If I was a Bushie reading this, about now I would wag a finger at the British in general and me in particular, observing, ‘If you think life would become a global party under John Kerry, forget it. You might be surprised by how much would stay the same.’ This is valid.

It would be rash to imagine that we are ever likely to have a US leader wholly to the taste of Europeans, never mind that of the United Nations. No president could achieve office who did not pursue policies designed to suit the demands of his own people, to reflect the confidence conferred by their society’s awesome wealth and success, rather than to defer to the desires of the rest of us. Bush’s shameless trade protectionism, for instance, could well get worse under Kerry.

When Ray Seitz was US ambassador in London, I once lamented to him the lack of modern American statesmen with the wisdom and global vision of Dean Acheson. Ray responded sardonically, ‘Dean Acheson never achieved an elective office.’
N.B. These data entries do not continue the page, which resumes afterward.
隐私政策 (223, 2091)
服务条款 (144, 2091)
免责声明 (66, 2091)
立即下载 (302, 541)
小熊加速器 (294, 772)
The British people and their MPs are probably right in supposing that John Kerry would be less likely to indulge in spectacular lunges of folly than George Bush. But we shall never escape the difficulties of establishing a comfortable relationship with a superpower whose culture is much more different from our own than we sometimes recognise.

There will be plenty of disappointments and frights ahead, even if Bush is evicted from the White House. He is unlikely to be the last US president who finds it irresistible to use his country’s overwhelming military might to crush its foes in a fashion that weaker foreigners deem inappropriate. The Bush-haters may get their way on 2 November, but we may like what would follow such an outcome less than we suppose today.